Nel disco, 14 tracce per oltre un'ora, c'è molta autobiografia: il protagonista è Johnnie Virgil, un aspirante rockstar che ricorda molto il gabrieliano Rael, vittima dei demoni di una società malata e di un'industria discografica che fagocita chiunque entri nei suoi meccanismi. Johnny raggiungerà il successo ma ritroverà la pace solo grazie alla fuga, "Way back home", un ritorno a casa che gli viene indicato da una sorta di profeta pazzo nell'amore. Happy ending che Kevin non raggiungerà mai, purtroppo. Musicalmente il disco è difficile da inquadrare: c'è il prog, ci sono le chitarre arpeggiate e i passaggi di moog, in alcuni passaggi le atmosfere, soprattutto le trame chitarristiche, occhieggiano i King Crimson (la voce di Gilbert ricorda a mio parere quella di John Wetton, ma non mancano echi di Bowie e di David Sylvian). Il tutto con una spruzzatina di AOR e un assaggio di funky (e i fiati, apparentemente estranei al contesto, vi si adattano invece alla perfezione). Ma al di là del genere, l'unicum testo-musica che si crea ascoltando questo lavoro è davvero affascinante, merito di un artista mai risolto ma dal talento cristallino. Le perle? Difficile scegliere: forse la sofferta Certifiable number 1 smash, un rock molto carico con riff di chitarre quasi hard e un testo dolorosissimo. Sicuramente la splendida Way back home, con quell'apertura alla speranza costruita su atmosfere molto soft che richiamano i lavori solisti di Peter Gabriel.

Un disco che, a mio avviso, potrà anche non piacere, ma di sicuro non può lasciare indifferente tanto è ispirato, sofferto, doloroso, VERO. E anche tecnicamente un gioiello, il che non guasta.

=== Dati forniti ===
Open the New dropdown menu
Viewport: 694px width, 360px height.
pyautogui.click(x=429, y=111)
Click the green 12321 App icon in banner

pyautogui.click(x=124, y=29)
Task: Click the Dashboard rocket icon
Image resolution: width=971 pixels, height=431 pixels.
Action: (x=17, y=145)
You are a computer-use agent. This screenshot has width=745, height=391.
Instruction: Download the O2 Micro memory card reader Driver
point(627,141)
---
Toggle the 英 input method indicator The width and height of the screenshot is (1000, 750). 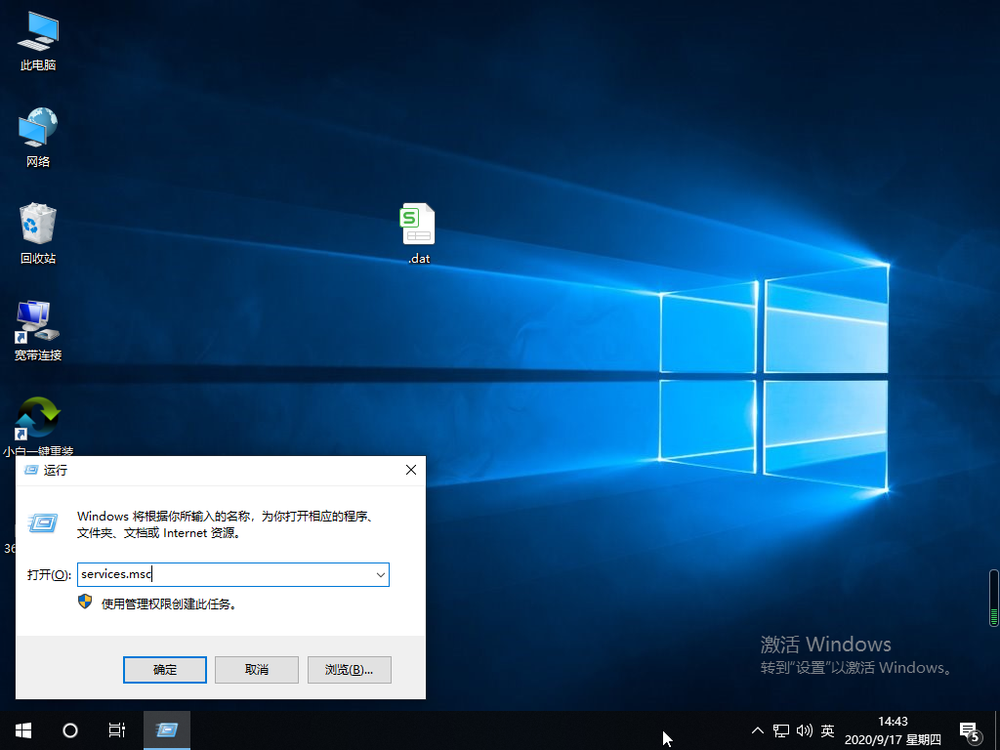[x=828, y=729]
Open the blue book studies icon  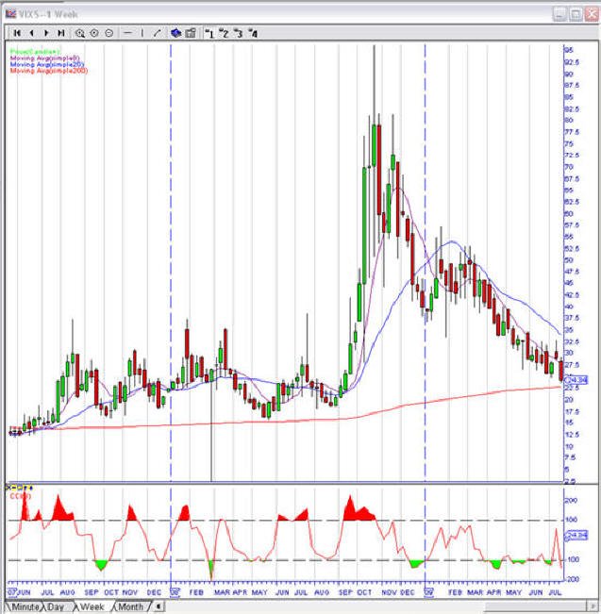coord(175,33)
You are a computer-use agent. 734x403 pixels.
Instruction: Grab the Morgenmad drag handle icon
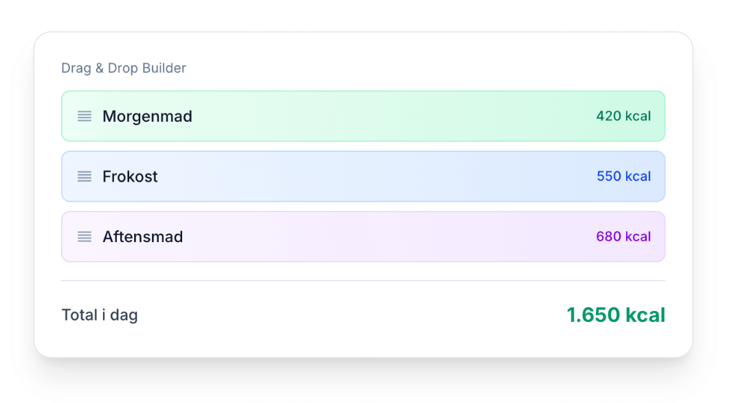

=== Obiettivo A ===
Indica se queste affermazioni concordano con la recensione, rispondendo sì o no e citando le parole decisive del testo: (i) il disco contiene 14 tracce; (ii) Kevin ha raggiunto il lieto fine; (iii) nella recensione la voce di Gilbert è accostata a quella di John Wetton.
=== Obiettivo B ===
Modifica il tratto della recensione che va da "Un disco che, a" fino a "che non guasta." e riscrivilo per intero, mettendo "capolavoro" al posto di "gioiello".

=== Soluzione svolta A ===
(i) Sì: «14 tracce per oltre un'ora». (ii) No: «Happy ending che Kevin non raggiungerà mai». (iii) Sì: «la voce di Gilbert ricorda a mio parere quella di John Wetton».

=== Soluzione svolta B ===
Un disco che, a mio avviso, potrà anche non piacere, ma di sicuro non può lasciare indifferente tanto è ispirato, sofferto, doloroso, VERO. E anche tecnicamente un capolavoro, il che non guasta.